= Urraca =

Urraca (also spelled Hurraca, Urracha and Hurracka in medieval Latin) is a female first name.

In modern Spanish, the word "urraca" means magpie, derived perhaps from Latin furax, meaning "thievish", in reference to the magpie's tendency to collect shiny items.

Onomastic analysis however suggests that the name Urraca is of Basque origin, and bears a meaning different from magpie. In the Basque language, Urraca means "Golden", from Urre- (gold) and -ako(a) (of/from). The Basque word "urre(a)" itself appears to be a borrowing either from the celtic word or (or orr/aur), or from its Latin cognate aureum, both of which mean gold, so that the name "Urraca" would be a calque of the more usual Latin names of Auria or Oria, both derived aurum and meaning "golden" as well.
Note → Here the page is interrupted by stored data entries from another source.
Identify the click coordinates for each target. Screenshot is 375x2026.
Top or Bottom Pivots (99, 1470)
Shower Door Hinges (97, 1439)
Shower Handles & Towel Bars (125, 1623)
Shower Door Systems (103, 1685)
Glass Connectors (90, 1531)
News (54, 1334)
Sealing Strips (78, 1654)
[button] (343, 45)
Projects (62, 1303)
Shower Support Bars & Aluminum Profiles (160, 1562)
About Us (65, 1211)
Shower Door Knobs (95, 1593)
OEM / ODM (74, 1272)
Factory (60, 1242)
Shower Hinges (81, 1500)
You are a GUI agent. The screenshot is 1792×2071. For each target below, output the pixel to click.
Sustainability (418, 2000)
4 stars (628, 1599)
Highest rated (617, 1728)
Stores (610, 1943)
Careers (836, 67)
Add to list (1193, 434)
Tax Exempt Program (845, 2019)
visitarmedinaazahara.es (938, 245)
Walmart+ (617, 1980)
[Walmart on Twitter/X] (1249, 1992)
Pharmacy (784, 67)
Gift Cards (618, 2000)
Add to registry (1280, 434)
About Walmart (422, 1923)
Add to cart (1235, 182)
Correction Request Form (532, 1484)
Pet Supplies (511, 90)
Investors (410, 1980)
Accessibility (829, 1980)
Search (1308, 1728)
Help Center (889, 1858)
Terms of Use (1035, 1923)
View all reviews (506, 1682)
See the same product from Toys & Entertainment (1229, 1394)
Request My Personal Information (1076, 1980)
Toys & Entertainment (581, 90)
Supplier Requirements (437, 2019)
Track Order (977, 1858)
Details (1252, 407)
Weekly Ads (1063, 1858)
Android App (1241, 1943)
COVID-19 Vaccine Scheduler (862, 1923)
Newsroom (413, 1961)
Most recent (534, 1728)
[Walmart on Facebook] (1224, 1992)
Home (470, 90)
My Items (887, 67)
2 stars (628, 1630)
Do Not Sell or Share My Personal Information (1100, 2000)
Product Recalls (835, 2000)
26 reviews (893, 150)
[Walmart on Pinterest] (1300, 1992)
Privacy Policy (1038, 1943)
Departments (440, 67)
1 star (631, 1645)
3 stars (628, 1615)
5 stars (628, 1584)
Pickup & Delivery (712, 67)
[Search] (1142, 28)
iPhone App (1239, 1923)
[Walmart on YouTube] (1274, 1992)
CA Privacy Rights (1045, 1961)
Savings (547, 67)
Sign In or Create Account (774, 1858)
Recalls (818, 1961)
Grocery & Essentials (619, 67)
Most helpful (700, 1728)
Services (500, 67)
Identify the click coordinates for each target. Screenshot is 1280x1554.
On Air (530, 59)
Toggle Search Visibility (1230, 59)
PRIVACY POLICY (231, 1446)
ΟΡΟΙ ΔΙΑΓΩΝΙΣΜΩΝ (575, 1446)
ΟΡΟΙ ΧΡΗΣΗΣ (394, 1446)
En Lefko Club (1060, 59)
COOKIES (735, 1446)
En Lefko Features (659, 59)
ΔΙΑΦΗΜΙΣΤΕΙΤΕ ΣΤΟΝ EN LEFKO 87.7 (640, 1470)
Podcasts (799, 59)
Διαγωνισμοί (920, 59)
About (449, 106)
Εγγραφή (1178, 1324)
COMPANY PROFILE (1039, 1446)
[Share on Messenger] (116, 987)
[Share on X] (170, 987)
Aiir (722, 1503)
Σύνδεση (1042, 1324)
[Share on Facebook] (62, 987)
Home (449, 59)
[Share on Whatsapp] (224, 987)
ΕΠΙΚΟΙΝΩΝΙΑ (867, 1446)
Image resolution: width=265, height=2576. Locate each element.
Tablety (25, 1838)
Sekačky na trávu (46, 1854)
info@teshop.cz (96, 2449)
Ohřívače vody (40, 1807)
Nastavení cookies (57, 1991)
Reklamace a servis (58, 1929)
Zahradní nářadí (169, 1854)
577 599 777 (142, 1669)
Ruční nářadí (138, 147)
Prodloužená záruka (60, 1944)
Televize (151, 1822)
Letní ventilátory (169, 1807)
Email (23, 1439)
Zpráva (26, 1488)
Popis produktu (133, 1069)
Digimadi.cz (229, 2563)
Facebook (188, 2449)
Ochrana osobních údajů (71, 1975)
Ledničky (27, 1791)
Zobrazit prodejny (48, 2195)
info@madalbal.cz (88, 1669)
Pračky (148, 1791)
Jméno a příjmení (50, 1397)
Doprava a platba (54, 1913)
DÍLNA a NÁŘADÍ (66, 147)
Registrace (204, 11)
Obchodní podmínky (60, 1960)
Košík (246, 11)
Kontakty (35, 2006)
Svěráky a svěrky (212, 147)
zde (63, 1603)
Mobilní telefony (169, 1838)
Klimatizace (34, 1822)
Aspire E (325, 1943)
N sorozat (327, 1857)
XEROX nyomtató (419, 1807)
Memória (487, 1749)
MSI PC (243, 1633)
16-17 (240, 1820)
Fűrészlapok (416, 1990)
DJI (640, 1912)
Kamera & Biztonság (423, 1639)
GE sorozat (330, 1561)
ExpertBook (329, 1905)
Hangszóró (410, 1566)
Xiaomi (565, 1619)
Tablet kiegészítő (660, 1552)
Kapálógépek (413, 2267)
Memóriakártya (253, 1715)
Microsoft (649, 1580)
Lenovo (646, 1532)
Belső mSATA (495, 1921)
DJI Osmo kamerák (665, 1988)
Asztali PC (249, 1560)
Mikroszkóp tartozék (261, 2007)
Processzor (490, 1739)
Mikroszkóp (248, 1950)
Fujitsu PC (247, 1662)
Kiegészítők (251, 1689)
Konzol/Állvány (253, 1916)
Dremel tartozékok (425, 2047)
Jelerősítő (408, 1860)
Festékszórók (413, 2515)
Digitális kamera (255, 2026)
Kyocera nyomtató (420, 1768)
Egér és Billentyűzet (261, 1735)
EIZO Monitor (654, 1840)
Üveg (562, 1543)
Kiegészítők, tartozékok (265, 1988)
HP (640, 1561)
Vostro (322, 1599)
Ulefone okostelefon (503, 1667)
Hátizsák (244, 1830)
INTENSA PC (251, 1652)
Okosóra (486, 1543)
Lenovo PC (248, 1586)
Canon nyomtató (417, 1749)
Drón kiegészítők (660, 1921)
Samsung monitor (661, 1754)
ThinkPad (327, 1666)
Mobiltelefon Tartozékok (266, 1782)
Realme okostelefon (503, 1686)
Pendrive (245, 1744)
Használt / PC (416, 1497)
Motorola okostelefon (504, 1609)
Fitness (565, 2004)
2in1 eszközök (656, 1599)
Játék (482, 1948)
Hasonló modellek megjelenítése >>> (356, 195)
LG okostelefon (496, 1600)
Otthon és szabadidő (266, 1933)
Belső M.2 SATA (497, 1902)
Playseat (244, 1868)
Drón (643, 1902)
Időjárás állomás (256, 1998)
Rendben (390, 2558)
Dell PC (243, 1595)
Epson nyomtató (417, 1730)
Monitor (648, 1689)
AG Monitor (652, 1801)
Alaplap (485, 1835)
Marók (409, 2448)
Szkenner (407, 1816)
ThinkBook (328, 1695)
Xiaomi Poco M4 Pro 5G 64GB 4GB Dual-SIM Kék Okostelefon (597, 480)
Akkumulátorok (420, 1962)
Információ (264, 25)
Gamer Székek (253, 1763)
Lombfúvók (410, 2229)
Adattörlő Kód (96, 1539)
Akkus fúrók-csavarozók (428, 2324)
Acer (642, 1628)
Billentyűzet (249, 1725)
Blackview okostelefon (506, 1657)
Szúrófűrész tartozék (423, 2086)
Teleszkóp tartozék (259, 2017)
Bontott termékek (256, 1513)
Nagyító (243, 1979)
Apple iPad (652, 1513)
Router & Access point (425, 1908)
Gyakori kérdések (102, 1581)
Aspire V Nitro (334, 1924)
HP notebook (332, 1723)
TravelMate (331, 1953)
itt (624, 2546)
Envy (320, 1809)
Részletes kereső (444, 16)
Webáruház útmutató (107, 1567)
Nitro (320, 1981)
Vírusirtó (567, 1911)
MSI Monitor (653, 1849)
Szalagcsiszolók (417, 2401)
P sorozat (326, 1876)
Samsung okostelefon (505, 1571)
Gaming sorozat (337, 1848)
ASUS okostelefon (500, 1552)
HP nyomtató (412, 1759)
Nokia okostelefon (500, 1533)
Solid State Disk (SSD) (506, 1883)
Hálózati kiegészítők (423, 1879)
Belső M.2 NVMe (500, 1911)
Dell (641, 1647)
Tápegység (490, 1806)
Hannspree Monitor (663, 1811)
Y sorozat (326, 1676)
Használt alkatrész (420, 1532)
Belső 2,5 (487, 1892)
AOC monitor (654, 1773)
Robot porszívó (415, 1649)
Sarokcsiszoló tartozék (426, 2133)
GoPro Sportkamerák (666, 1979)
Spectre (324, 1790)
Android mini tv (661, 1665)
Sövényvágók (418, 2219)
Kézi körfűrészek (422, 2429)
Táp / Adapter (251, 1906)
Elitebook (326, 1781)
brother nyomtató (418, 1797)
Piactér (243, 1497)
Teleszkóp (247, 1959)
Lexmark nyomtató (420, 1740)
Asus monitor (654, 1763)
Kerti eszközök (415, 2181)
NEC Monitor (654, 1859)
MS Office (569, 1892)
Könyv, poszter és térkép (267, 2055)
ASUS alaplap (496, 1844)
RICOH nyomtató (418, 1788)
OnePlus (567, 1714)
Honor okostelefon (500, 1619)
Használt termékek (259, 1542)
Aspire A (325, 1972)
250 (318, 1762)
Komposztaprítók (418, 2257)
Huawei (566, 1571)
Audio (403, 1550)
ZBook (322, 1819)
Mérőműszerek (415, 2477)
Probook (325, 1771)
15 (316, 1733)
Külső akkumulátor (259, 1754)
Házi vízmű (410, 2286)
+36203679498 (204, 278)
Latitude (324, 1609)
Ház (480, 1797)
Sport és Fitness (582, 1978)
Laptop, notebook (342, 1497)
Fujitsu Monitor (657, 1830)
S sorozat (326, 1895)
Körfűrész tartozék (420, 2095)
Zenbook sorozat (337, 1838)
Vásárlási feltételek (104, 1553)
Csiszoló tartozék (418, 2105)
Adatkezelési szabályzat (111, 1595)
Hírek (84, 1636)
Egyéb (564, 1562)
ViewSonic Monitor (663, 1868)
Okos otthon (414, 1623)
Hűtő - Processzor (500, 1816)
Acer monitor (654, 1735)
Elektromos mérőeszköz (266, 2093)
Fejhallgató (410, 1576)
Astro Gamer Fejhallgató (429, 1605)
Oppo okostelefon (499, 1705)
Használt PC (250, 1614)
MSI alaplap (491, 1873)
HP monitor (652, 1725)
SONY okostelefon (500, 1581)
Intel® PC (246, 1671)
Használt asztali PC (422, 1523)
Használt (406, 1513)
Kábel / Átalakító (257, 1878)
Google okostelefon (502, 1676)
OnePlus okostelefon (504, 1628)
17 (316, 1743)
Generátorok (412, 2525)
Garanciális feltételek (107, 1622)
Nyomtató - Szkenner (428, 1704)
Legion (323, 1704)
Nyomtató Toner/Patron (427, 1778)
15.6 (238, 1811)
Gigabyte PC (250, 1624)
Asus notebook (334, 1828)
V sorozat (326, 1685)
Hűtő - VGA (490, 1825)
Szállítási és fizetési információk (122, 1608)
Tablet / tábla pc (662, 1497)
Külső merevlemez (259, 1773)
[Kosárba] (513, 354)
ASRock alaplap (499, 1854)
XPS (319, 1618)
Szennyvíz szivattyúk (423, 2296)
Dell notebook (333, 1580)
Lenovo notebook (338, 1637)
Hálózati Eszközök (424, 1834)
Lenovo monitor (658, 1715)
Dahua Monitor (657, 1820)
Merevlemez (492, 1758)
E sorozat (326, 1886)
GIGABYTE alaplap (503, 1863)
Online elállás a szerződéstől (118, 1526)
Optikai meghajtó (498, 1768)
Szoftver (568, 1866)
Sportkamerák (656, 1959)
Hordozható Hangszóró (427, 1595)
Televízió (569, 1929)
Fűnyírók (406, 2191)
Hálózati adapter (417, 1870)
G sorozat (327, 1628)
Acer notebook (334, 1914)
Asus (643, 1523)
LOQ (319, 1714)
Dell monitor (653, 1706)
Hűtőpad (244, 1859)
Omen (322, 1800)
- Urraca (9th century), purported wife of García Íñiguez of Pamplona
- Urraca bint Qasi (fl. 917-929), wife of Fruela II of León
- Urraca Sánchez of Pamplona (10th century), wife of Ramiro II of León
- Urraca Fróilaz (fl. 969-978), wife of Aznar Purcelliz
- Urraca Garcés (died before 1008), wife of Fernán González of Castile and William II Sánchez of Gascony
- Urraca Fernández (died 1005/7), wife of Ordoño III of León, Ordoño IV of León and of Sancho II of Pamplona
- Urraca of Covarrubias (died 1038), abbess and daughter of García Fernández of Castile
- Urraca, apparently Gómez (died 1039), wife of Sancho García of Castile
- Urraca Sánchez (died 1041), wife of Sancho VI William of Gascony
- Urraca Sánchez (11th century), wife of Alfonso V of León
- Urraca of Zamora (1033/4-1101), daughter of King Ferdinand I of León.
- Urraca of León and Castile (Urraca the Reckless) (1082-1129), Queen of León and Castile, daughter of Alfonso VI, wife of Alfonso I of Aragon, mother of Alfonso VII
- Urraca Henriques (1097-1173) - Infanta of Portugal and sister of Afonso Henriques
- Urraca of Castile, Queen of Navarre (Urraca the Asturian) (1132-1164), daughter of Alfonso VII of León and Castile, and queen consort of García Ramírez of Navarre
- Urraca of Portugal (1151-1188), daughter of Afonso I of Portugal and wife of King Ferdinand II of León
- Urraca of Castile, Queen of Portugal (1186/1187-1220), daughter of Alfonso VIII of Castile and Leonor of England
- Princess Urraca of Bourbon-Two Sicilies (1913-1999), daughter of Prince Ferdinand Pius, Duke of Calabria (1869–1960) and his wife Princess Maria Ludwiga Theresia of Bavaria (1872–1954)

==Disambiguation==
Urraca may also refer to:
- Urraca Mesa, a mesa in northern New Mexico on the property of Philmont Scout Ranch, which is the most lightning-struck place in the state and has religious significance to a number of local indigenous tribes
- Urracá, indigenous freedom fighter of colonial Panama
- Urracá, Panama, a corregimiento in Panama
- Urraca, a planned, but cancelled, very high altitude (above 1000 kilometers) nuclear test in the Operation Fishbowl series in 1962.